## What you have to do
Locate the word "Image" in the entries below, then gather every line that holds it.

(Dataset entries)
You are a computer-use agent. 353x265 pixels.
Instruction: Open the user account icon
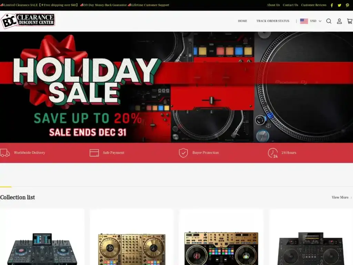click(x=339, y=21)
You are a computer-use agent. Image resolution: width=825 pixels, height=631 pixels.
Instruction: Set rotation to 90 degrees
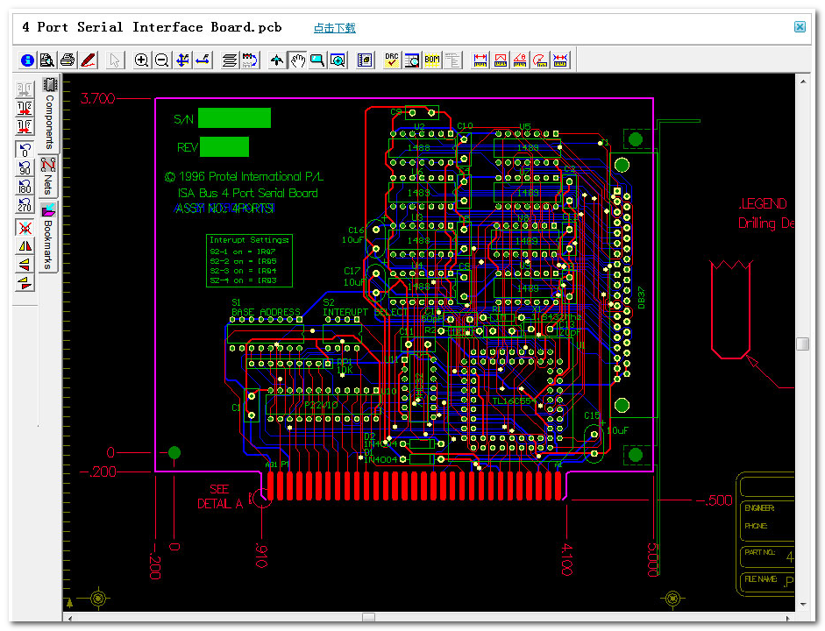[x=25, y=167]
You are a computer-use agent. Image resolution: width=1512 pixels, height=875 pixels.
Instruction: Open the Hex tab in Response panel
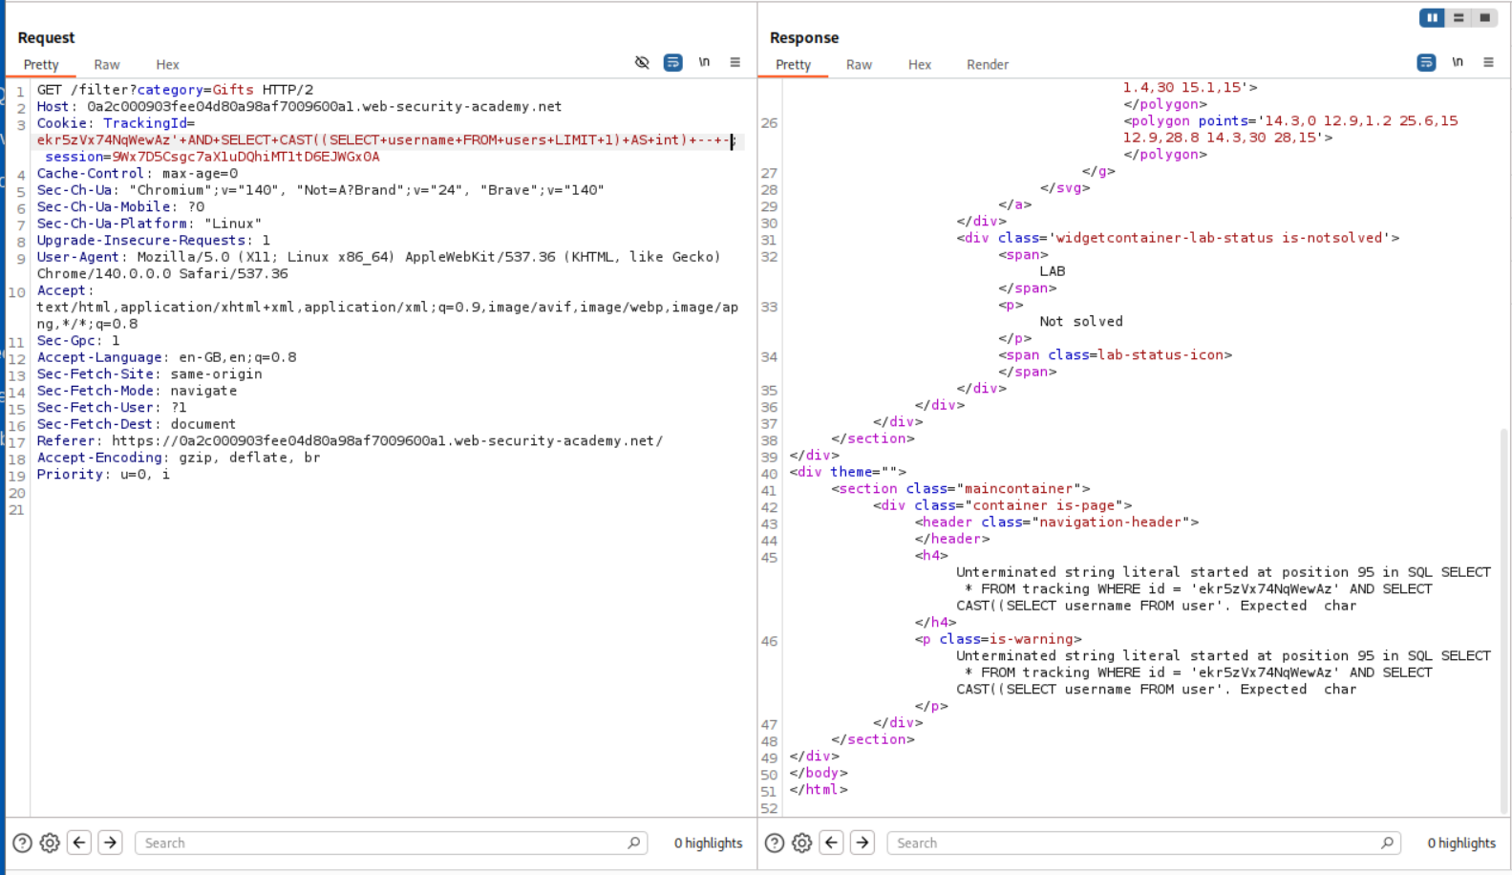(919, 65)
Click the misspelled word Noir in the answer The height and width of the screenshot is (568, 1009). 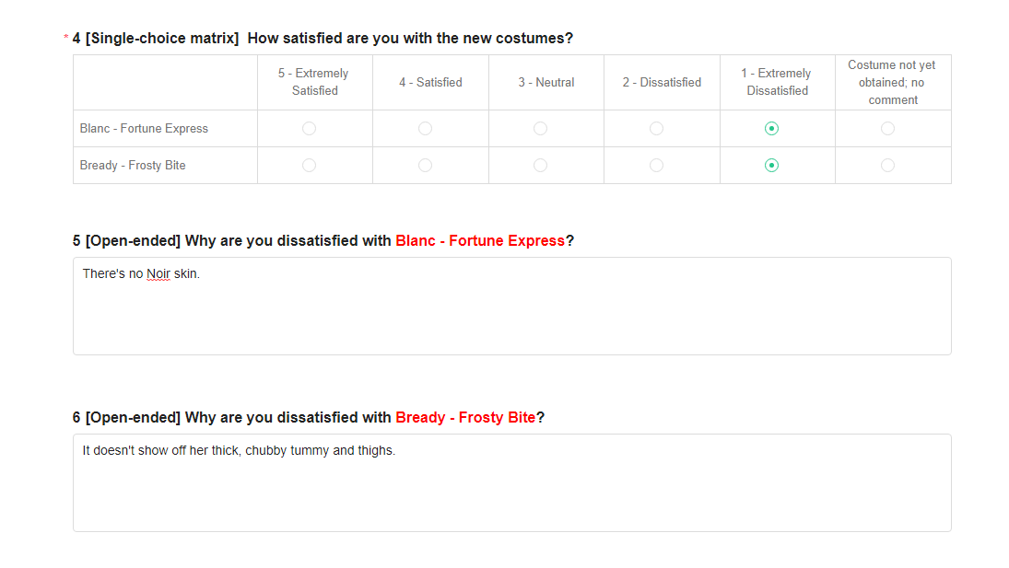158,274
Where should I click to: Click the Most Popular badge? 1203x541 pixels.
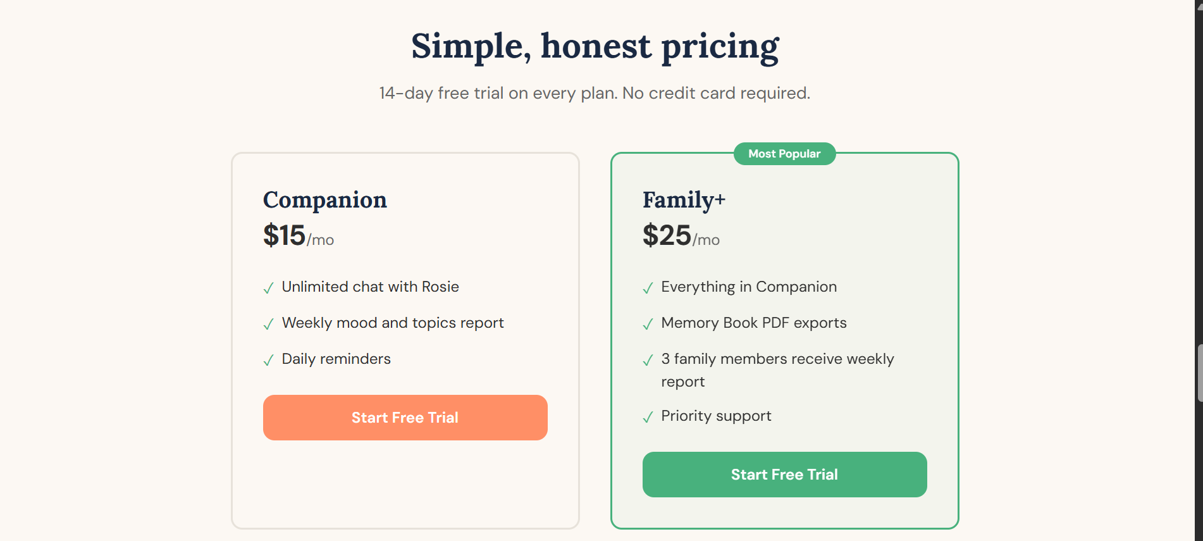[784, 154]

## Answer to this exercise
You are a computer-use agent. Image resolution: width=825 pixels, height=631 pixels.
You are a computer-use agent. Image resolution: width=1512 pixels, height=875 pixels.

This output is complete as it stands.